Haïti

Entre déchirement et espoir

Première publication 12 janvier 2012 à 20h37
Entre déchirement et espoir
Crédit photo : Reuters
Par Dorothy Alexandre | TVA Nouvelles

Consultez notre dossier complet soulignant les deux ans du séisme en Haïti

S'il y a quelqu'un qui connaît la puissance des médias sociaux, c'est bien Carel Pedre. Le 12 janvier 2010, ce journaliste et animateur de radio était devenu les yeux d'Haïti, l'une des seules personnes joignables dans ce pays alors frappé par le séisme le plus dévastateur de son histoire.

Plongé dans le chaos, Carel Pedre a témoigné sans relâche dans les médias du monde entier de l'ampleur de la tragédie avec comme seul outils Twitter et Skype. Deux ans plus tard, TVA Nouvelles s'est entretenu avec ce père de 31 ans, qui déplore la lenteur de la reconstruction de sa terre natale, mais qui garde espoir de voir ses enfants hériter d'un pays plus prospère.

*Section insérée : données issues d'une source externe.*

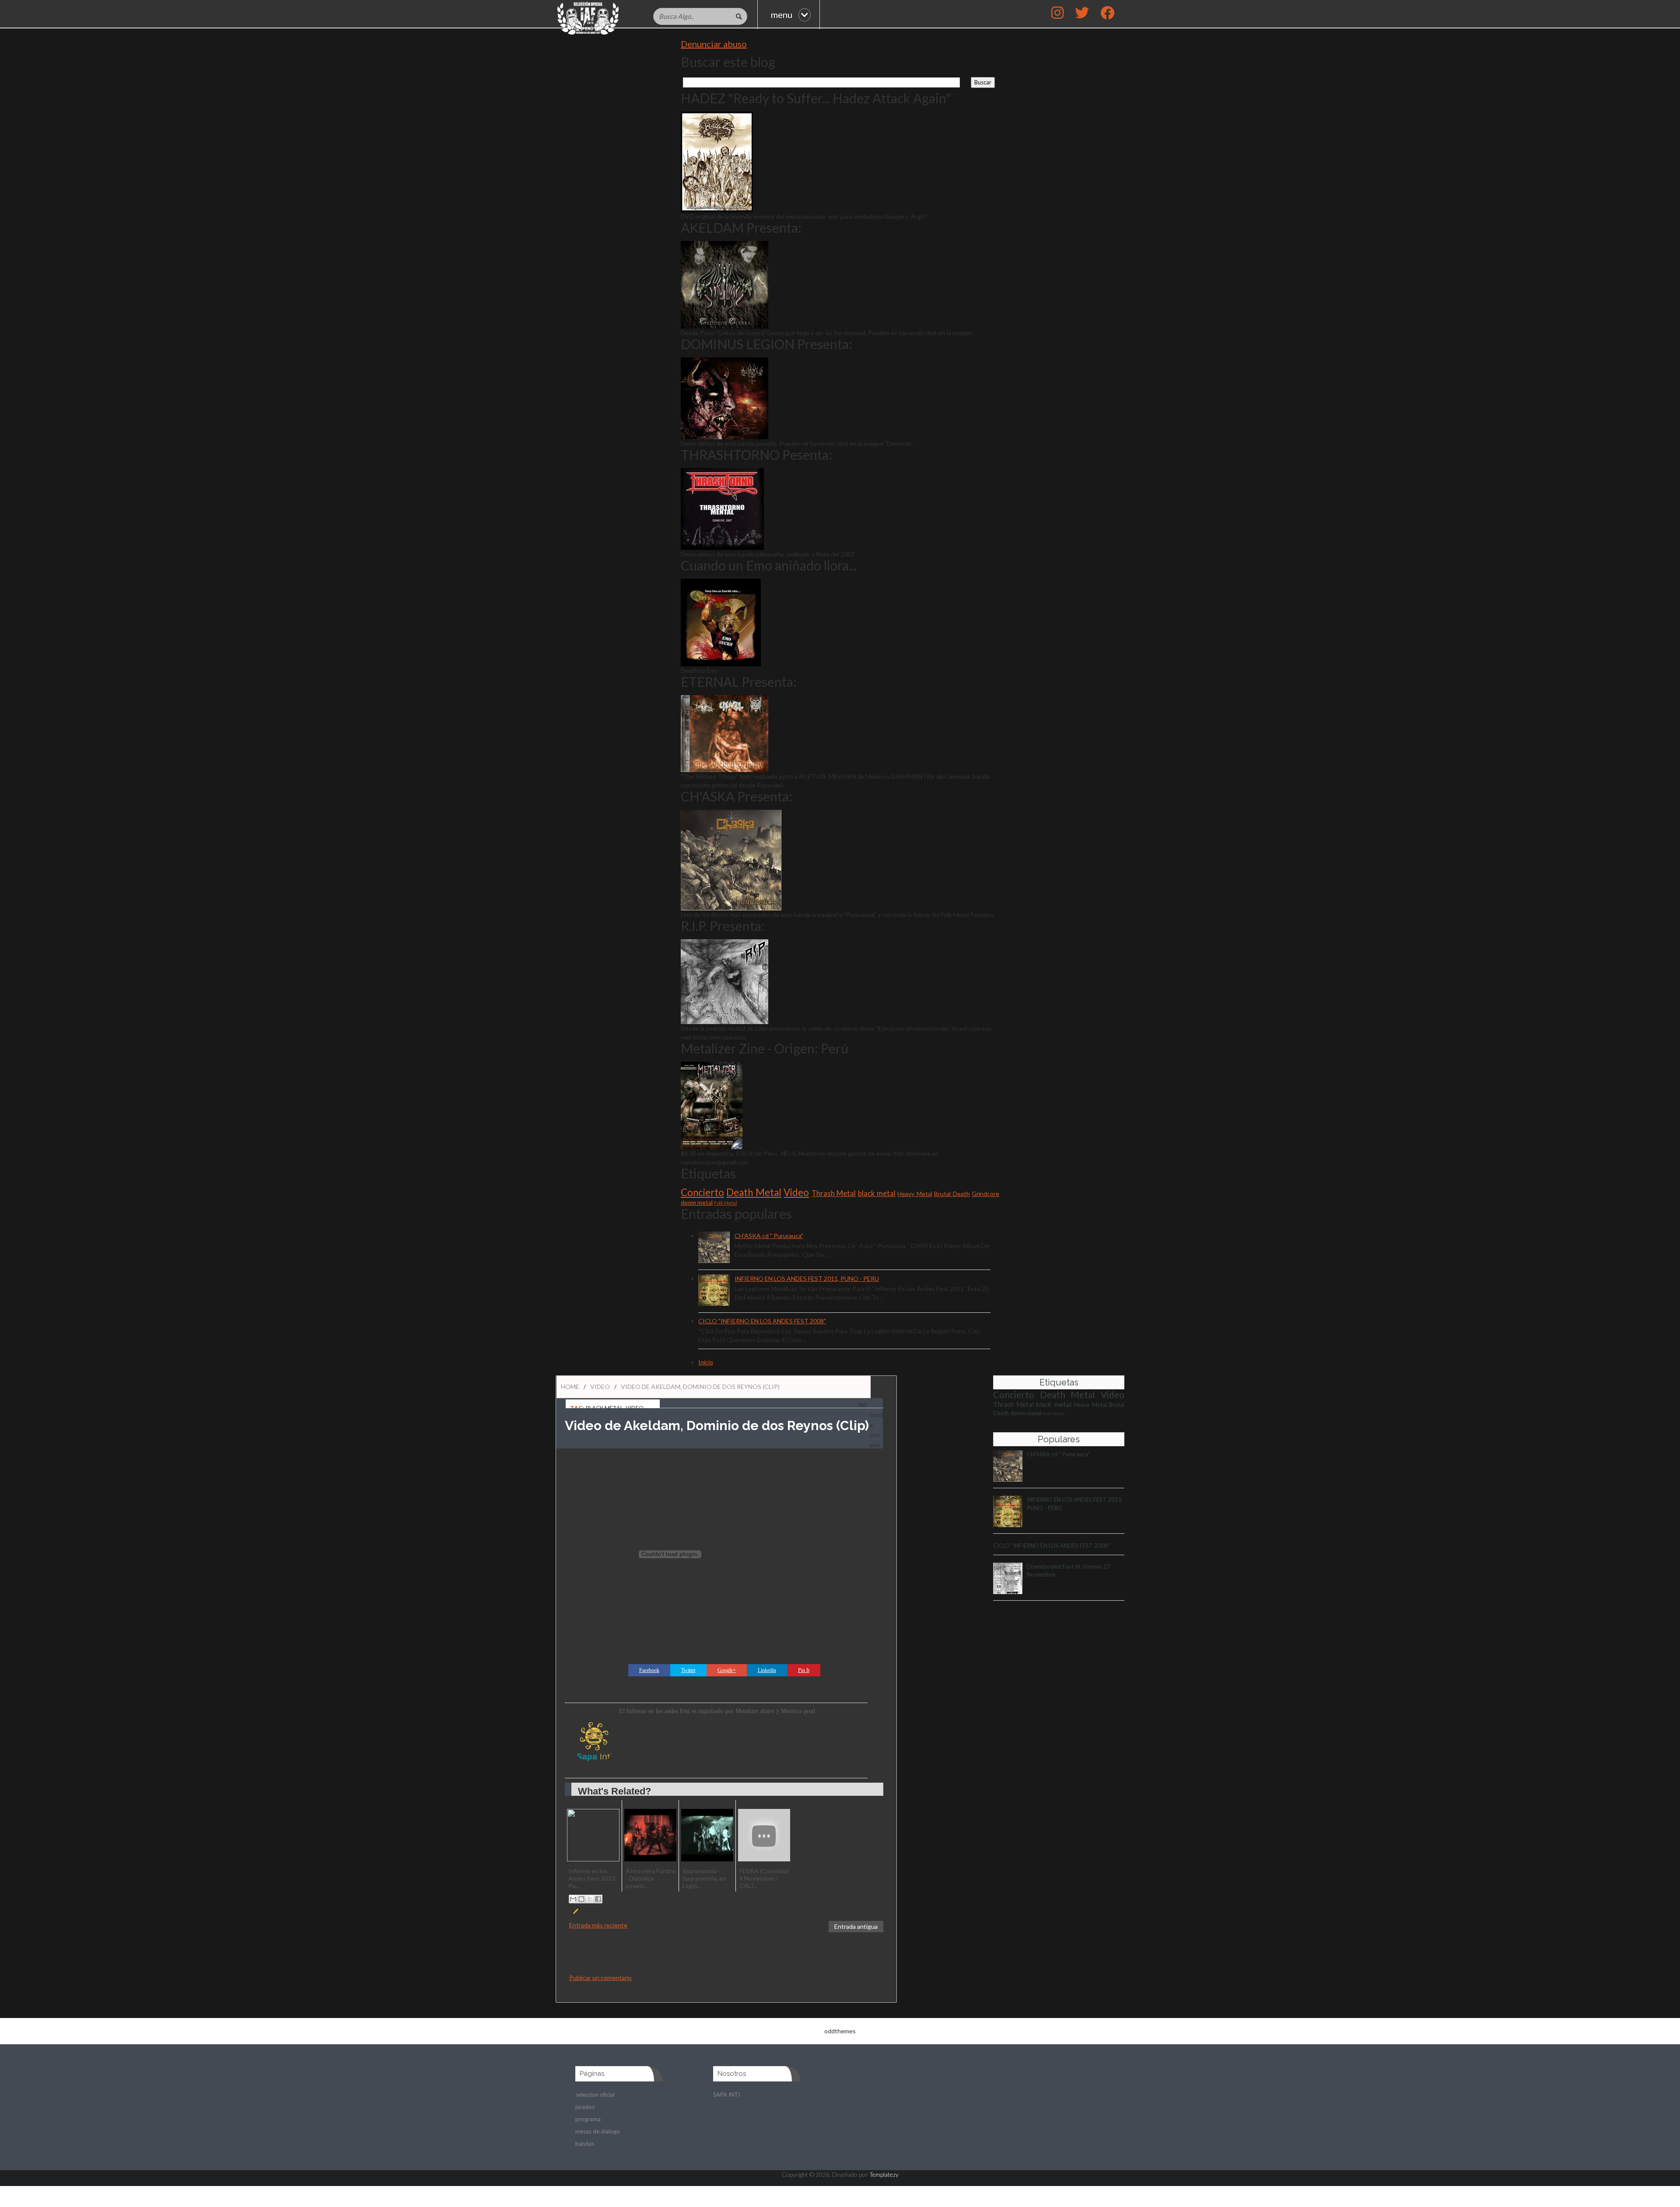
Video (796, 1192)
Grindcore (985, 1193)
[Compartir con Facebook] (598, 1899)
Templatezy (884, 2174)
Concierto (702, 1192)
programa (588, 2119)
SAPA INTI (726, 2094)
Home (570, 1386)
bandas (584, 2143)
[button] (1107, 13)
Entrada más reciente (598, 1925)
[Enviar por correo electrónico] (573, 1899)
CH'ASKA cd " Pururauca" (769, 1235)
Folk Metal (725, 1203)
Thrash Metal (834, 1193)
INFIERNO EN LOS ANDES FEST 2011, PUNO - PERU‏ (807, 1278)
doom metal (697, 1202)
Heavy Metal (914, 1193)
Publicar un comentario (600, 1977)
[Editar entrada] (574, 1909)
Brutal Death (952, 1193)
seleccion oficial (595, 2094)
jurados (585, 2106)
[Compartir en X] (589, 1899)
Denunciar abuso (714, 43)
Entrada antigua (856, 1926)
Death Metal (753, 1192)
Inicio (705, 1362)
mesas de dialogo (597, 2131)
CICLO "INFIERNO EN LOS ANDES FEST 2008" (762, 1321)
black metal (877, 1193)
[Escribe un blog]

Le journaliste haïtien Carel Pedre. (Crédit: gracieuseté)

Haïti se souvient

«C'est beaucoup plus triste à chaque 12 janvier, parce qu'on sent jusqu'à présent qu'il y a encore les séquelles du tremblement de terre. Il y a encore beaucoup de maisons qui sont effondrées dans les rues que nous empruntons pour aller travailler, il y a aussi des gens sous les tentes qu'on ne peut pas oublier», laisse tomber Carel Pedre, d'entrée de jeu, pour décrire l'ambiance qui règne en Haïti en ce deuxième triste anniversaire.

La réalité sociopolitique a été bouleversée : malgré un taux de pauvreté élevé, la vie est devenue plus chère, et les organisations non gouvernementales (ONG) fourmillent en sol haïtien.

Prolifération des ONG

«Il y a beaucoup, mais vraiment beaucoup plus d'ONG sur le terrain haïtien (qu'avant le séisme), dénonce Carel Pedre. Beaucoup sont restés sur le terrain sous prétexte qu'ils voulaient aider à la reprise des activités en Haïti et remettre le pays sur pied. Mais deux ans plus tard, ils sont encore là, et ils ne donnent pas de résultats par rapport à la quantité d'argent qui est passé dans la reconstruction du pays ou dans l'aide humanitaire», ajoute-t-il.

Et le blâme, il le jette autant sur les ONG internationales étrangères qu'haïtiennes.

Le président de la République d'Haïti, Michel Martelly, en compagnie de la première dame de la République, Sophia Martelly. (Crédit photo: Reuters)

Selon lui, la présence des ONG en Haïti ne constitue pas le véritable problème. Il s'articule plutôt autour de la gestion de l'aide internationale, puisée à même des poches des contribuables étrangers.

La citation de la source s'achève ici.